増6の和音には3パターンがあって、それぞれ「イタリアの6」「「ドイツの6」「フランスの6」と呼ばれています。
増6の和音を成立させる重要な構成音は2つです。
- バスの♭VI度音
- 上声部の#IV度音
例えばハ短調での「V of V」は「D, F#, A♭」です。この時点で既にA音は半音下がっていますが、ドッペル・ドミナント(D, F#, A)としての5音が下行変質されていると解釈されます(下行変質は短調でしか用いられません)。この第2転回形は最低音(バス)にA♭を置きますから、F#とで増6度音程を生じる結果となり、「増6の和音」と呼ばれるわけです。
4和音「V7 of V」の根音省略形が元になった増6の和音は、一般に「イタリアの6」と呼ばれています。この和音は3音構成なので、m7が重複されることになります。
根音の省略がない形は「フランスの6」と呼ばれるものです。
V9の根音省略形ですと「ドイツの6」になります。「増653」とも呼ばれます。
譜例のように、いずれの形でも♭VI度音と#IV度音が反行してV度音に進んでいることがポイントになります。

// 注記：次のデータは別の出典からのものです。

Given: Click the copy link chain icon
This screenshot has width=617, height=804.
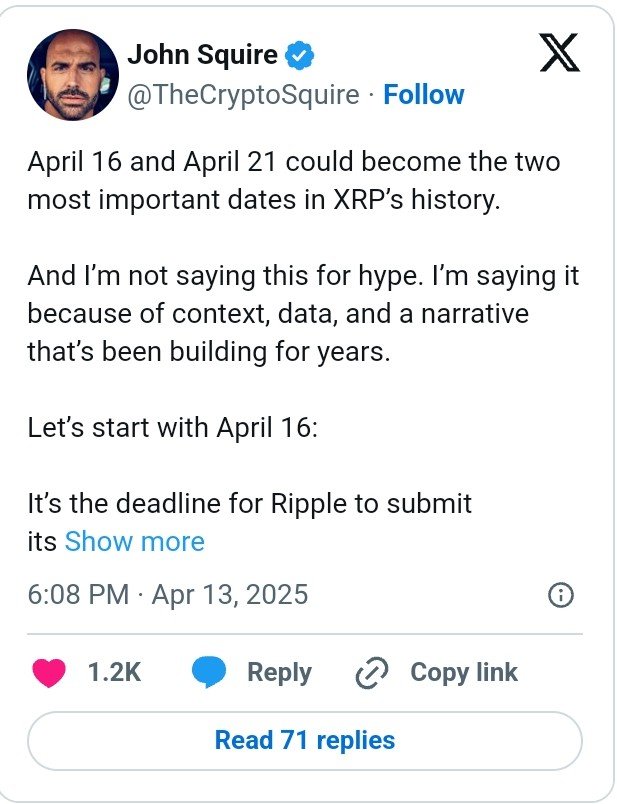Looking at the screenshot, I should point(371,672).
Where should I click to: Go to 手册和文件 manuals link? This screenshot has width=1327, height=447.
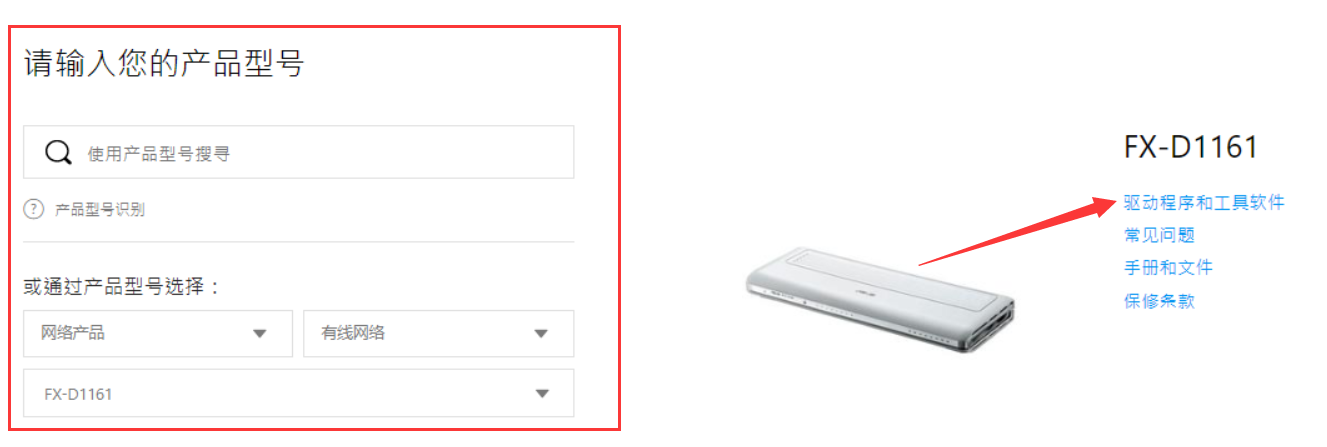coord(1168,268)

この和音は基本的に、D2和音としてVの前に置かれてカデンツを形成します。下行変質は短調特有の和音ですが、借用和音として長調でも用いられます。
増6の和音のボイシング
「ドイツの6」では連続5度が生じてしまいます。これは避けることができませんが、ソプラノとバスの外声間でない限り許されます。
増6の和音の解決
増6の和音は、V(ドミナント)に進むか、I(第2転回形)に進むかです。